Put each line of the material below into a JSON list of strings, one string per line, leaving out blank lines.

********************

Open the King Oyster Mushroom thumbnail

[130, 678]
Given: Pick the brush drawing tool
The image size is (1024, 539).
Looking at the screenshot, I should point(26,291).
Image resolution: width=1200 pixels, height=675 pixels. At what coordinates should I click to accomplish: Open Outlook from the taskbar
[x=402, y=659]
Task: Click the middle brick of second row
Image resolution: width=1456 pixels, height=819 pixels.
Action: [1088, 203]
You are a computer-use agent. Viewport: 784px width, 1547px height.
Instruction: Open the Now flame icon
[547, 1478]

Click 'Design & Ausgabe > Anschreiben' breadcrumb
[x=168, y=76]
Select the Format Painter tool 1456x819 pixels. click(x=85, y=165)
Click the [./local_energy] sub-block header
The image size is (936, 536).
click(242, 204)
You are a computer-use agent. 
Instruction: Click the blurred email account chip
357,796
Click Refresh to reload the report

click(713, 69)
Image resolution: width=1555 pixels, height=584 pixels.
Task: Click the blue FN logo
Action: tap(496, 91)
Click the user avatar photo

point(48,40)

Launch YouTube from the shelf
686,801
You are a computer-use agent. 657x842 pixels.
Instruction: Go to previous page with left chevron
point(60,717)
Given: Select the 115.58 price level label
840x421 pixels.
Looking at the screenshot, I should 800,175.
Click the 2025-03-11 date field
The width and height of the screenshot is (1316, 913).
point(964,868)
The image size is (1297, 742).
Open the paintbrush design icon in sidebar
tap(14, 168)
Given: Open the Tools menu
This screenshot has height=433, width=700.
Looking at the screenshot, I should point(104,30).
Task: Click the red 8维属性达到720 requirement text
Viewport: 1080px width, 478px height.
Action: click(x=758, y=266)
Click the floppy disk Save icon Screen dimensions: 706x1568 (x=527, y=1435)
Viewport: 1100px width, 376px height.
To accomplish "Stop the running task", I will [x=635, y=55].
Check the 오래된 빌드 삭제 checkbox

********************

(Full response)
[
  "Open the King Oyster Mushroom thumbnail",
  "[130, 678]",
  "Given: Pick the brush drawing tool",
  "The image size is (1024, 539).",
  "Looking at the screenshot, I should point(26,291).",
  "Image resolution: width=1200 pixels, height=675 pixels. At what coordinates should I click to accomplish: Open Outlook from the taskbar",
  "[x=402, y=659]",
  "Task: Click the middle brick of second row",
  "Image resolution: width=1456 pixels, height=819 pixels.",
  "Action: [1088, 203]",
  "You are a computer-use agent. Viewport: 784px width, 1547px height.",
  "Instruction: Open the Now flame icon",
  "[547, 1478]",
  "Click 'Design & Ausgabe > Anschreiben' breadcrumb",
  "[x=168, y=76]",
  "Select the Format Painter tool 1456x819 pixels. click(x=85, y=165)",
  "Click the [./local_energy] sub-block header",
  "The image size is (936, 536).",
  "click(242, 204)",
  "You are a computer-use agent. ",
  "Instruction: Click the blurred email account chip",
  "357,796",
  "Click Refresh to reload the report",
  "click(713, 69)",
  "Image resolution: width=1555 pixels, height=584 pixels.",
  "Task: Click the blue FN logo",
  "Action: tap(496, 91)",
  "Click the user avatar photo",
  "point(48,40)",
  "Launch YouTube from the shelf",
  "686,801",
  "You are a computer-use agent. 657x842 pixels.",
  "Instruction: Go to previous page with left chevron",
  "point(60,717)",
  "Given: Select the 115.58 price level label",
  "840x421 pixels.",
  "Looking at the screenshot, I should 800,175.",
  "Click the 2025-03-11 date field",
  "The width and height of the screenshot is (1316, 913).",
  "point(964,868)",
  "The image size is (1297, 742).",
  "Open the paintbrush design icon in sidebar",
  "tap(14, 168)",
  "Given: Open the Tools menu",
  "This screenshot has height=433, width=700.",
  "Looking at the screenshot, I should point(104,30).",
  "Task: Click the red 8维属性达到720 requirement text",
  "Viewport: 1080px width, 478px height.",
  "Action: click(x=758, y=266)",
  "Click the floppy disk Save icon Screen dimensions: 706x1568 (x=527, y=1435)",
  "Viewport: 1100px width, 376px height.",
  "To accomplish \"Stop the running task\", I will [x=635, y=55].",
  "Check the 오래된 빌드 삭제 checkbox"
]